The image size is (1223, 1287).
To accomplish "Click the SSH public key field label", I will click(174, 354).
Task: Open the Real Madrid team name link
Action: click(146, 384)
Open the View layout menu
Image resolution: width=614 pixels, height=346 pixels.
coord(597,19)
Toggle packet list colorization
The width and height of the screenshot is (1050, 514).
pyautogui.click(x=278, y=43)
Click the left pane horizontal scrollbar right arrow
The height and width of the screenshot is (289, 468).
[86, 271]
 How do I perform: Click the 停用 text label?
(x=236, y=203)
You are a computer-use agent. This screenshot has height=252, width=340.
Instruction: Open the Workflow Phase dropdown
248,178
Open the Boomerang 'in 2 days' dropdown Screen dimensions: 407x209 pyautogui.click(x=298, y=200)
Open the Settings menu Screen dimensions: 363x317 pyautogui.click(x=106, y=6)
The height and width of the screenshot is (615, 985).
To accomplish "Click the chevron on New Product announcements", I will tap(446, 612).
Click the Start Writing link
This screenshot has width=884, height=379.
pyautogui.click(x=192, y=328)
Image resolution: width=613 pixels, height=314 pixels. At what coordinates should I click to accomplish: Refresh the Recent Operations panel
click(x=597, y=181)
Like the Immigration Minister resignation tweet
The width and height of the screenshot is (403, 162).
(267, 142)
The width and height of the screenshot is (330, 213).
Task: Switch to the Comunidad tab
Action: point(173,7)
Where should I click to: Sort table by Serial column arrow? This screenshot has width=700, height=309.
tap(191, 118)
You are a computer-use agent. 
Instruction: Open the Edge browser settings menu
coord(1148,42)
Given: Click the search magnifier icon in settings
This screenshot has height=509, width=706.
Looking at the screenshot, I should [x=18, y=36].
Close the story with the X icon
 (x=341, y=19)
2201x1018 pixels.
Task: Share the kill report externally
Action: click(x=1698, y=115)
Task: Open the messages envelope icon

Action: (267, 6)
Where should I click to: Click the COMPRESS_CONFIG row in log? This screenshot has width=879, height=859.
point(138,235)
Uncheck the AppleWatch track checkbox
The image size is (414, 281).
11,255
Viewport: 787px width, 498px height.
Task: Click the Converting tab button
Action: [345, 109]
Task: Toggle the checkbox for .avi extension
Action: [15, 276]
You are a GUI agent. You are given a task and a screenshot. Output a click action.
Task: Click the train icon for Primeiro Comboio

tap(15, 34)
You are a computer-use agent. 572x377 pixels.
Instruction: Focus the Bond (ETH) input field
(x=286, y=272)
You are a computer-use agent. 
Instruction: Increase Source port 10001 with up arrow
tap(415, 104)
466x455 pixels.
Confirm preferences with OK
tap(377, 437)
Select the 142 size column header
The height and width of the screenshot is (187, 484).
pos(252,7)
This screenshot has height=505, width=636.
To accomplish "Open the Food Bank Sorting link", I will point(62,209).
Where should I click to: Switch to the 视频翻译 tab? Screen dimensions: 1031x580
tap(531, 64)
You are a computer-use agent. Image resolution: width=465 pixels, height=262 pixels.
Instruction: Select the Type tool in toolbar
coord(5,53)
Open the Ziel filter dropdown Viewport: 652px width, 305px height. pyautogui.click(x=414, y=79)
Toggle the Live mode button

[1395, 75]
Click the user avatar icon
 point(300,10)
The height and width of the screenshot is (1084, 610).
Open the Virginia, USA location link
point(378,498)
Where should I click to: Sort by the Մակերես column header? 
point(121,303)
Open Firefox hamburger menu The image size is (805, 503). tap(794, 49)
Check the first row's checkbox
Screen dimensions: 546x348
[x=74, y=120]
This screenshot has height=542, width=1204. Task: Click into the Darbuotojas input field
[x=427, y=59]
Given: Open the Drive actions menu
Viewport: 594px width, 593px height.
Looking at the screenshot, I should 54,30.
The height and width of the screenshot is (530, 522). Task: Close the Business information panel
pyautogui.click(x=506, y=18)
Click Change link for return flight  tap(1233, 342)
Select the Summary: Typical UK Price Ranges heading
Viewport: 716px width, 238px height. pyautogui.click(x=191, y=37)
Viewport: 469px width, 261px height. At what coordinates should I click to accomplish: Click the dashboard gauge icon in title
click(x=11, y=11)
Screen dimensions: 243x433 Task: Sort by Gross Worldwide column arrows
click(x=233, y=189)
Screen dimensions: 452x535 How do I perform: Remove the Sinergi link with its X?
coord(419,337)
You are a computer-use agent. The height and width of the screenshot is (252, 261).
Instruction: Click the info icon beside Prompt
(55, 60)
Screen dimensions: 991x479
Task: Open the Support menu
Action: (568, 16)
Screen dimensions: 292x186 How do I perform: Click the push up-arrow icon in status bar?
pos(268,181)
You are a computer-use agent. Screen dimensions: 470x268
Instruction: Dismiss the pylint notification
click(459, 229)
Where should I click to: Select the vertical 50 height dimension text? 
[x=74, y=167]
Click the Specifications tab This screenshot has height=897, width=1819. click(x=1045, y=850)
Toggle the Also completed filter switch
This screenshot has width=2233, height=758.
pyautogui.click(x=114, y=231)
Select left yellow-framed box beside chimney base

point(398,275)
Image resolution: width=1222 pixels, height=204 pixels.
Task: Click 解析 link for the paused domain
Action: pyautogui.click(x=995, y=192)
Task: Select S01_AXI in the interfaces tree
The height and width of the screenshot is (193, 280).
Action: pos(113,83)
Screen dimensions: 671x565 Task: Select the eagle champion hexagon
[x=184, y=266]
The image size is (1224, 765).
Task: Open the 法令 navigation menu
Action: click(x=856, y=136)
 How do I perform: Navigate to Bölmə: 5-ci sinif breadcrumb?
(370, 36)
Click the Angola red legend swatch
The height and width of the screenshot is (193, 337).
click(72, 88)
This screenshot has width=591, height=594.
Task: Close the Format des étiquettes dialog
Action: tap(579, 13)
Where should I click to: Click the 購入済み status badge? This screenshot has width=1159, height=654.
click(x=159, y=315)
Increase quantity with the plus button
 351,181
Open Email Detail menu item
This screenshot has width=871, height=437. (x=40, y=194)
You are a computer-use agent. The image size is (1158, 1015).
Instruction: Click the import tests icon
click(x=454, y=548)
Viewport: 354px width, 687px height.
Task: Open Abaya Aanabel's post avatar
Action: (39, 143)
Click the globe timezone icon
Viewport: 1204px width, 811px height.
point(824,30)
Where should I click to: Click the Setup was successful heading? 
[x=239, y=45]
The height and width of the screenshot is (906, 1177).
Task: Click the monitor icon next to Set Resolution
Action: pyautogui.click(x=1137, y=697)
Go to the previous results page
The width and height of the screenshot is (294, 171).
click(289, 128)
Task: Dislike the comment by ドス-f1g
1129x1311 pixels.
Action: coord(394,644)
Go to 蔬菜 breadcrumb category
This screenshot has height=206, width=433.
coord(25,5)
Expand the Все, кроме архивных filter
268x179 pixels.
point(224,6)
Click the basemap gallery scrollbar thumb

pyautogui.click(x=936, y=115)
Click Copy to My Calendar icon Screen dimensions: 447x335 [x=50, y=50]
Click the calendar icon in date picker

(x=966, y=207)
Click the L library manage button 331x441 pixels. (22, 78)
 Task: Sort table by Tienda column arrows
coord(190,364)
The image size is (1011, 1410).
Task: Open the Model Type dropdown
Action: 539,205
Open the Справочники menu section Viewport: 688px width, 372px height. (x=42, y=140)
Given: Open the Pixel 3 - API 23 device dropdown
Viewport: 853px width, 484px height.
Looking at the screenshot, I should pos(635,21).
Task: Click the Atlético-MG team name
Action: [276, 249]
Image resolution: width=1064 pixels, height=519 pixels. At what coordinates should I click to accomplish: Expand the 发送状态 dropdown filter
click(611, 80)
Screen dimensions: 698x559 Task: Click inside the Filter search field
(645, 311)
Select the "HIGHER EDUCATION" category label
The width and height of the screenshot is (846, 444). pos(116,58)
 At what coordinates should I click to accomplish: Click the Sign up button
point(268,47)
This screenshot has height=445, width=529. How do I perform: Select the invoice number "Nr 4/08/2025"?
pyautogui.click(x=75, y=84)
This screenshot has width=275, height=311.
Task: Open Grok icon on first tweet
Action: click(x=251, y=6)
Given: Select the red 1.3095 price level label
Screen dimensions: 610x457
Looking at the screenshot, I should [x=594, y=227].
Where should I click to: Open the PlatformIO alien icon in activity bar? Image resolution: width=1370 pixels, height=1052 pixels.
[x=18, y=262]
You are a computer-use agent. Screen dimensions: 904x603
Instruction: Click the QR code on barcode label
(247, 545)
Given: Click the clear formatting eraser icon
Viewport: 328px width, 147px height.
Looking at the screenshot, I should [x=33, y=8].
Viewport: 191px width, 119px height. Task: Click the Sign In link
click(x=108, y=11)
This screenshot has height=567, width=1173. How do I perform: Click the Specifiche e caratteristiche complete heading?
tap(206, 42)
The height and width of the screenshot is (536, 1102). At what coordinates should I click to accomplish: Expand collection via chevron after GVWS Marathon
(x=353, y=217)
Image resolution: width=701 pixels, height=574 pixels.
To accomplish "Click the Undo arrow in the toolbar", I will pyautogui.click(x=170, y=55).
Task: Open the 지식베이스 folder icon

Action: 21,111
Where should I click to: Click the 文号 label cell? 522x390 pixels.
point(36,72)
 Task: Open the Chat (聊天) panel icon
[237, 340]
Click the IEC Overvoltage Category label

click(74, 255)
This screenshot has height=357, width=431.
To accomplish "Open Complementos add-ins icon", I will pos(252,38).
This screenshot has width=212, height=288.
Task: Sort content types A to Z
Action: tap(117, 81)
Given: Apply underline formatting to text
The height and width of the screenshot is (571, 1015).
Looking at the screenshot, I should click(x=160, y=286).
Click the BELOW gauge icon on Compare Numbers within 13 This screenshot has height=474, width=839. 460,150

####

TRY IT »
Nothing past the line containing "You are a computer-use agent. This" should be restated; transcribe the material exactly from its first line through that line.

SOLUTION TO THE EXERCISE »
The image size is (1223, 1287).
To accomplish "Click the SSH public key field label", I will click(174, 354).
Task: Open the Real Madrid team name link
Action: click(146, 384)
Open the View layout menu
Image resolution: width=614 pixels, height=346 pixels.
coord(597,19)
Toggle packet list colorization
The width and height of the screenshot is (1050, 514).
pyautogui.click(x=278, y=43)
Click the left pane horizontal scrollbar right arrow
The height and width of the screenshot is (289, 468).
[86, 271]
 How do I perform: Click the 停用 text label?
(x=236, y=203)
You are a computer-use agent. This screenshot has height=252, width=340.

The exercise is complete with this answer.